### Required work
Every line from the one with "Given: Click marker 9 inside the yellow zone" up to and including the one with "This screenshot has height=570, width=1013." is to be output exactly as it appears below; pictures are not.

Dataset excerpts
================
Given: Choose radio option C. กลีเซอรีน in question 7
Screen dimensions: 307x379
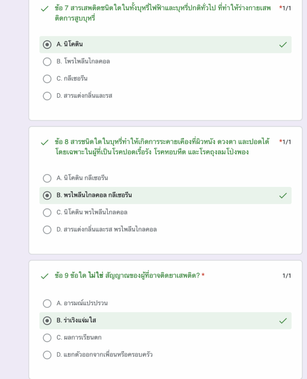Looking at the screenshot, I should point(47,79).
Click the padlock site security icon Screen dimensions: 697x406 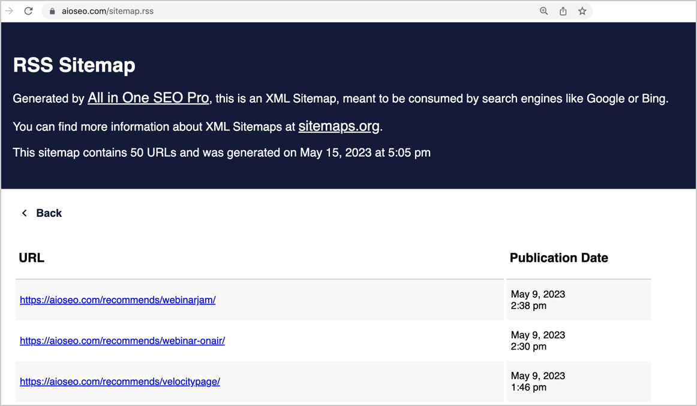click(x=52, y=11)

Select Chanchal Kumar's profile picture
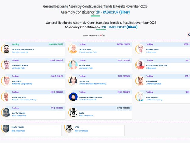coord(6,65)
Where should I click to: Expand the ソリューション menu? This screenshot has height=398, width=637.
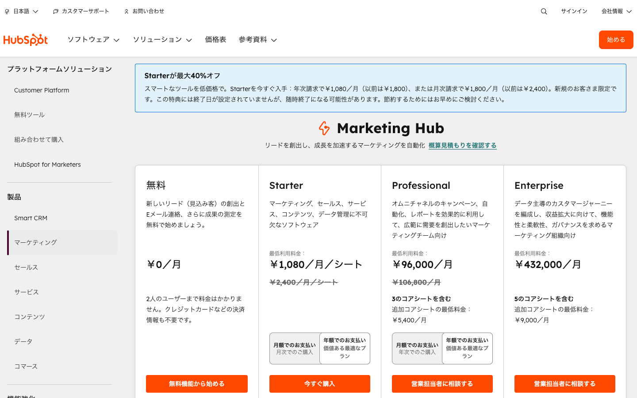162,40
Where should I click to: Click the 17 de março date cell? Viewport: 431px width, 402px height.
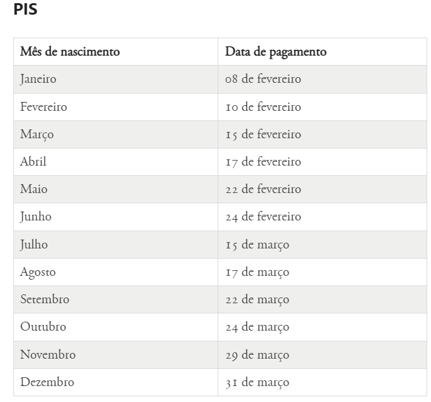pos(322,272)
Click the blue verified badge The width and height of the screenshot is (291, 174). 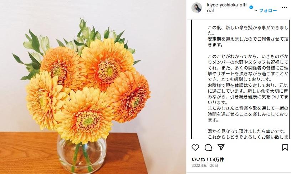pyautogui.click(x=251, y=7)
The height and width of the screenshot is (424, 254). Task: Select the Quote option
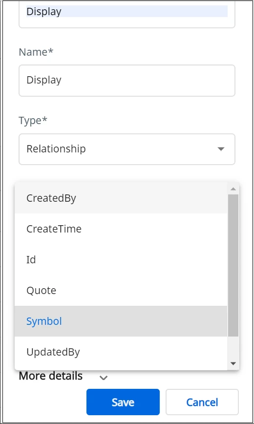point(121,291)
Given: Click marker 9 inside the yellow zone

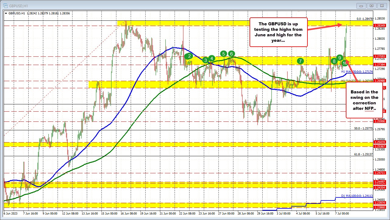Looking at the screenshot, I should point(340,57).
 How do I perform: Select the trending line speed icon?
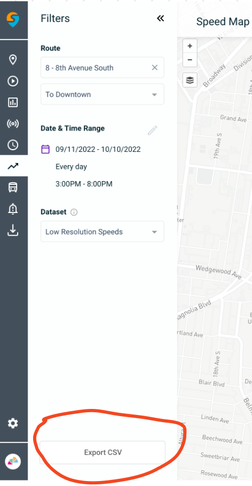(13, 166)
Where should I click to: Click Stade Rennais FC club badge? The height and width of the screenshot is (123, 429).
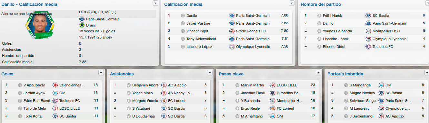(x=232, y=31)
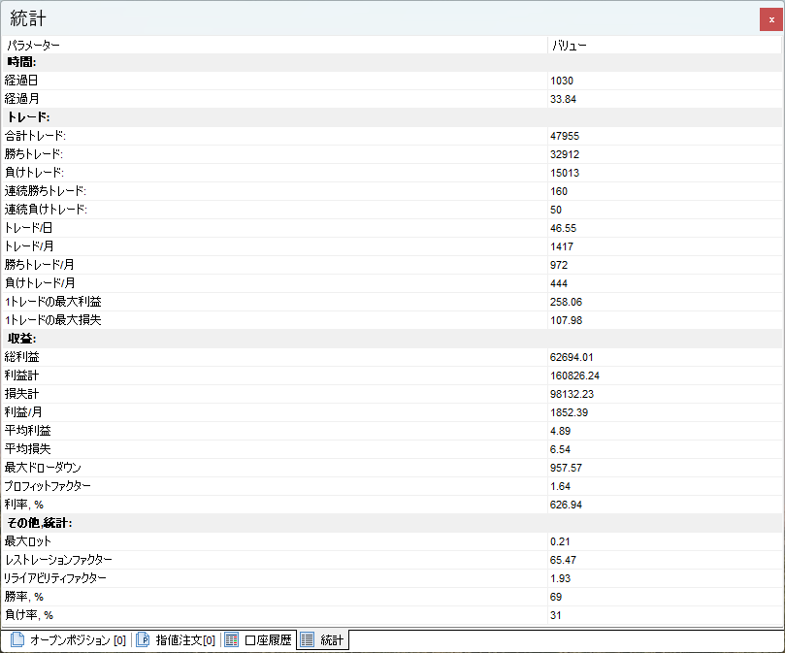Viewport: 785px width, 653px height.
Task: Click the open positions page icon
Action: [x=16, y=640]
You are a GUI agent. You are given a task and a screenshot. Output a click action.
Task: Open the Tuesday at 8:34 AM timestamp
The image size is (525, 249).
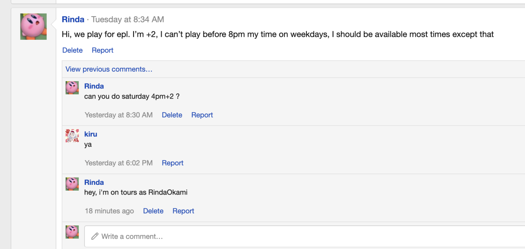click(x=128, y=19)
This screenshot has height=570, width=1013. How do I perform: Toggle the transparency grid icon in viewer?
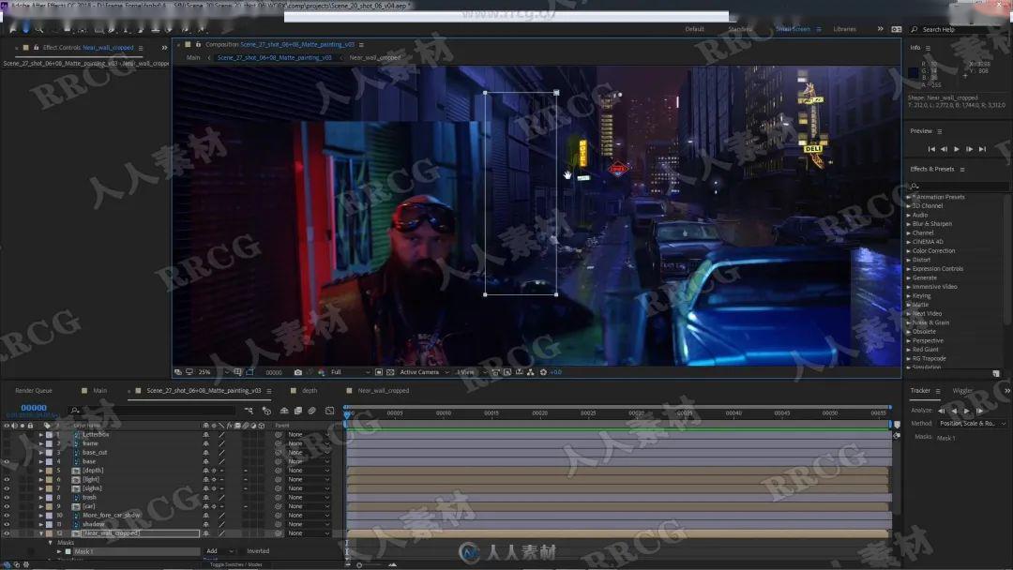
================
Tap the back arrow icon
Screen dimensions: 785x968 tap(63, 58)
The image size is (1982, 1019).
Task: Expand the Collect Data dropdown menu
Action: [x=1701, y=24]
================
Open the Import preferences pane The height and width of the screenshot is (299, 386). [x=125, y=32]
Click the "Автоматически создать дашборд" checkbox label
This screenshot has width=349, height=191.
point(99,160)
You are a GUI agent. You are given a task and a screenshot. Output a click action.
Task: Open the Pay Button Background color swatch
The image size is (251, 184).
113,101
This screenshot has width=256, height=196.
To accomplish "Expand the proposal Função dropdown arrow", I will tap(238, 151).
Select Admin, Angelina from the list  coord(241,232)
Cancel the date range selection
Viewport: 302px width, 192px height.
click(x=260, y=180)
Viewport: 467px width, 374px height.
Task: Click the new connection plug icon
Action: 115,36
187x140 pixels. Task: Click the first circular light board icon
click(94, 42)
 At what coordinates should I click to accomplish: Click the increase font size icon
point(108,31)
================
### Response to this exercise
Given: Click marker 9 inside the yellow zone

Looking at the screenshot, I should point(340,57).
 How do I perform: Select the trending line speed icon?
(13, 166)
Where should I click to: Click Stade Rennais FC club badge? The height and width of the screenshot is (123, 429).
(x=232, y=31)
Viewport: 785px width, 653px height.
Task: Click the open positions page icon
Action: [x=16, y=640]
You are a GUI agent. You are given a task and a screenshot. Output a click action.
Task: Open the Tuesday at 8:34 AM timestamp
The image size is (525, 249).
click(x=128, y=19)
This screenshot has height=570, width=1013. How do I perform: Toggle the transparency grid icon in viewer?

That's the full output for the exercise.